Dans de nombreuses cultures africaines et diasporiques, les mères occupent une place centrale dans la famille et la communauté. Au-delà de leur rôle de protection et d’éducation, elles sont aussi des passeuses de mémoire et de luttes. Dans le cadre de l’afroféminisme, les mères transmettent non seulement des valeurs, mais aussi une conscience politique, un héritage de résistance et des stratégies de survie. Leur rôle est essentiel pour assurer la continuité d’un mouvement qui se nourrit du passé tout en se projetant vers l’avenir.

Les mères comme premières éducatrices

La famille constitue le premier lieu d’apprentissage. Les mères y transmettent des savoirs pratiques, des récits familiaux et une vision du monde. Pour les filles afrodescendantes, ces enseignements prennent souvent une dimension particulière : apprendre à naviguer dans des sociétés marquées par le racisme et le sexisme.
Les mères transmettent ainsi des outils de résilience, parfois de manière implicite, à travers des gestes du quotidien, des proverbes ou des histoires racontées au détour d’un repas.

Héritage de luttes et de résistances

Dans les contextes de colonisation, de migration et de discriminations, les mères ont souvent été en première ligne : elles ont dû défendre leur dignité, protéger leurs familles et résister à l’exclusion.
Certaines ont participé activement à des mouvements politiques ou syndicaux, d’autres ont résisté par des formes plus discrètes : garder vivantes les langues, préserver des pratiques culturelles, transmettre des récits occultés par l’histoire officielle.
Cet héritage de lutte, qu’il soit visible ou souterrain, nourrit aujourd’hui les nouvelles générations afroféministes.

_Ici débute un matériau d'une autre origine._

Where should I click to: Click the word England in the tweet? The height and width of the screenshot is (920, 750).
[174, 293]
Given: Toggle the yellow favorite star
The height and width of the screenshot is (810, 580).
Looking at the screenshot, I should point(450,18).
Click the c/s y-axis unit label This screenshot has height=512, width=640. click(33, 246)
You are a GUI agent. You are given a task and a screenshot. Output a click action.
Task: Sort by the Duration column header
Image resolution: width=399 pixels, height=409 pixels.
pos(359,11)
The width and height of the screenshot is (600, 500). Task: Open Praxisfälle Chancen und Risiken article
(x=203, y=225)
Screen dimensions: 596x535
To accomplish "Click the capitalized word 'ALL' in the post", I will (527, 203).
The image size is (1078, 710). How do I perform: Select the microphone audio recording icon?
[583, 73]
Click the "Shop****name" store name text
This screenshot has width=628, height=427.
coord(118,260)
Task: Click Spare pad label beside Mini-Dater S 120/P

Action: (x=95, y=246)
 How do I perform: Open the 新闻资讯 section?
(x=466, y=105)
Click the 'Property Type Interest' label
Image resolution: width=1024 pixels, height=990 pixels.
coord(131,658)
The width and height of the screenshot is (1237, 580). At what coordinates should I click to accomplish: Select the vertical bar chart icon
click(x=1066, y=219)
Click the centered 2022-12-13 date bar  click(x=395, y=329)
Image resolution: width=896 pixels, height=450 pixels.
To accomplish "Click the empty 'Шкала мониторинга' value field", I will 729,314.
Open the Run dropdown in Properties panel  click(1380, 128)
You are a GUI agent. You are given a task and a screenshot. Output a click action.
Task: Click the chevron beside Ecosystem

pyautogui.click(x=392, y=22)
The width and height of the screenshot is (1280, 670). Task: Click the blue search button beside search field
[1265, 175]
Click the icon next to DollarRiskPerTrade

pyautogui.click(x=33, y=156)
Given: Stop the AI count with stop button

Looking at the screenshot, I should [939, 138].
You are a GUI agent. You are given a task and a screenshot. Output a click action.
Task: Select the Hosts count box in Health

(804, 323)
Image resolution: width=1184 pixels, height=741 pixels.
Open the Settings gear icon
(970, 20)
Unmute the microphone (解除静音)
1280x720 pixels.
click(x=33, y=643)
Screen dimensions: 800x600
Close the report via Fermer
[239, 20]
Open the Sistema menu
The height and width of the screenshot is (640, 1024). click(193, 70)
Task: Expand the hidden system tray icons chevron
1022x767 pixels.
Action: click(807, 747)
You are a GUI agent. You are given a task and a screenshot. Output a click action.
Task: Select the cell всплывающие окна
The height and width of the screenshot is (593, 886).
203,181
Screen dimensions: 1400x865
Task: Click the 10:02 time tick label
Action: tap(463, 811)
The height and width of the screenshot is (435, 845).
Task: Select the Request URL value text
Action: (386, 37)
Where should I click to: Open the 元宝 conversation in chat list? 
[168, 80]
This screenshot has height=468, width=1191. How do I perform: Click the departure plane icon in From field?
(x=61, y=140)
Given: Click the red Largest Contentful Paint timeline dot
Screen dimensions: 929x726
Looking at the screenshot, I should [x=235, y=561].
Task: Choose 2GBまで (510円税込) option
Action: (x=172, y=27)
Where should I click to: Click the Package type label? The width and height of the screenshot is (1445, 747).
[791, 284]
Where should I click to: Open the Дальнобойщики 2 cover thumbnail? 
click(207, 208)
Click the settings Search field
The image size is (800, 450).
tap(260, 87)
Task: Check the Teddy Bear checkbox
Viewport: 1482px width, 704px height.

L’afroféminisme transmis par l’exemple

La transmission ne passe pas uniquement par les mots, mais aussi par les actes. Une mère qui défend ses droits, qui refuse une injustice ou qui s’engage dans une action associative envoie un message puissant à ses enfants.
Ces exemples concrets forgent une conscience critique et encouragent les jeunes générations à poursuivre la lutte. L’afroféminisme n’est pas seulement une théorie, mais une pratique quotidienne incarnée dans les gestes des mères.

Les mères et la construction identitaire

Pour de nombreuses jeunes femmes afrodescendantes, la mère joue un rôle décisif dans la construction de l’identité. Elle transmet un rapport au corps, à la beauté, aux cheveux, à la langue, à la religion ou aux traditions.
Ces transmissions peuvent parfois être sources de tension, surtout lorsque les mères ont intériorisé certains discours dominants. Mais elles ouvrent aussi un espace de dialogue intergénérationnel où les filles réinventent et prolongent les luttes, à partir des fondations posées par leurs mères.

Défis et silences

La transmission n’est cependant pas toujours fluide. De nombreuses mères portent en elles des traumatismes liés au racisme, à l’exil ou à la précarité. Ces blessures peuvent se traduire par des silences, des non-dits ou une difficulté à aborder certaines questions.
Les nouvelles générations afroféministes s’efforcent alors de briser ces silences, de nommer les violences et d’ouvrir des espaces de parole où mères et filles peuvent reconstruire ensemble une mémoire partagée.

Quand la transmission devient collective

Au-delà du cadre familial, la transmission des luttes afroféministes est aussi assurée par des mères symboliques : militantes, écrivaines, artistes ou intellectuelles. Leurs œuvres et leurs actions nourrissent l’imaginaire collectif et offrent des modèles de force et de résistance.
Des figures comme bell hooks, Audre Lorde ou encore Awa Thiam sont devenues des « mères intellectuelles » pour des générations entières, même sans lien biologique direct.

En résumé 

Les mères, biologiques ou symboliques, sont des piliers de l’afroféminisme. Elles ancrent les luttes dans le quotidien, transmettent des récits invisibilisés et inspirent les nouvelles générations.
Reconnaître leur rôle, c’est aussi élargir notre compréhension du militantisme : il ne se joue pas seulement dans les rues ou les livres, mais aussi dans les cuisines, les salons et les histoires racontées le soir.
C’est grâce à cette transmission intime et collective que l’afroféminisme continue de s’enraciner, de se renouveler et de s’affirmer comme un mouvement porteur d’avenir.